ENTRANCE TO A BURMESE PAGODA.
It is a curious feature about pagodas that though so many are seen going to decay they still continue to build. The explanation of this is that the work of special merit is to build a pagoda, and no special merit attaches to the work of restoration or repair, except in the cases of the few pagodas of great renown, which are greatly resorted to by worshippers and pilgrims.
On the morning of the fourth day from Prome we reached Mandalay. Here we met the Rev. J. H. Bateson, who had arrived three weeks before, having come out from England in the capacity of Wesleyan chaplain to the Upper Burma Field Force.
The first thing to attend to after we had looked round a little was to find a place to lodge. This matter was soon settled by our Army chaplain taking us to the quarters which had been assigned to him by the military authorities. This lodging was novel, for it consisted of one of the buildings belonging to a large Buddhist monastery, substantially built of teak, and with the usual highly quaint, ornamental and fantastic-looking roof, richly decorated with most elaborate carving all over, and tapering at one end into the form of a spire. There were many other buildings of a similar kind around us, some of them really grand and imposing. Within a very short distance of us, in buildings of a similar kind, which are quite different from the ordinary Burmese houses, the whole of the 2nd Battalion of the Hampshire Regiment, several hundreds strong, were lodged. It was said by the chief Buddhist authorities about the time of the annexation that there were close upon six thousand monks in Mandalay, but there are monastery buildings to accommodate many times that number. In addition to all the monks, the entire British force of English troops, Native Indian Sepoy troops, and military police in Mandalay, altogether several thousands strong, were lodged in monastery buildings, and still there was plenty of room to spare.
Mandalay has been well styled the Vatican of Buddhism. So numerous are the religious buildings they seem almost endless, and it is evident that no small portion of the resources of the country must have gone in these works of merit. Within a day or two of our arrival, when we began to look about, we found that we were in close proximity to many remarkably fine religious buildings, and many startling contrasts were brought into view by the exigencies of the times. Close by the quarters of the Hampshire Regiment was a pagoda of fantastic shape. Being a brick building, and not liable to catch fire, it had been put in use as the armourer’s shop, and there the regimental blacksmith was at work with his anvil and tools, his portable fireplace and bellows, and close beside him, as he worked, was the beautiful marble image of Buddha for which the pagoda was erected.
The regimental canteen, from whence proceeded of an evening the loud laughter of the soldiers in their cups, and the singing of many a long-drawn-out song in the true English vernacular, was originally a building consecrated to Buddhist meditation, asceticism and prayer.
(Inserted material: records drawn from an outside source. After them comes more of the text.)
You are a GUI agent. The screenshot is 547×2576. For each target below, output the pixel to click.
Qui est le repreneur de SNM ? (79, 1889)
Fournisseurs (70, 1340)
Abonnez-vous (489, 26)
The regimental guard-room—and in those days they had to keep good watch and ward, for the country was in a state of great disturbance—was a Burmese zayat or resting-place, built by the piety of some one for the benefit of frequenters of these holy places, who little imagined that his zayat would ever be used as a place of detention for drunken and refractory British soldiers.
But the great sight of the place is the “Incomparable Pagoda,” as the Burmans proudly style it, situated close by the guard-room, and directly facing the beautiful monastery building then used as the officers’ mess. This remarkable structure is a huge pile of building raised upon vast masonry pillars. It measures fully 300 feet in length, is proportionately broad, and rises in the form of a pyramid to such a height as to be visible several miles off. Its sumptuously carved and gilded teak-wood doors, forty-four in number, are quite a sight to see in themselves, as is also the magnificent decorative plaster work all around and over the building, and rising to its very summit. At that time, in the absence of churches and chapels, for want of a better place with sufficient space for hundreds to assemble together, the Hampshire Regiment used to have “church parade” in the vast expanse amongst the pillars at the basement of the Incomparable Pagoda. It was a cool, airy, comfortable place, and open on all sides to the breeze, so that it answered very well in such a hot climate.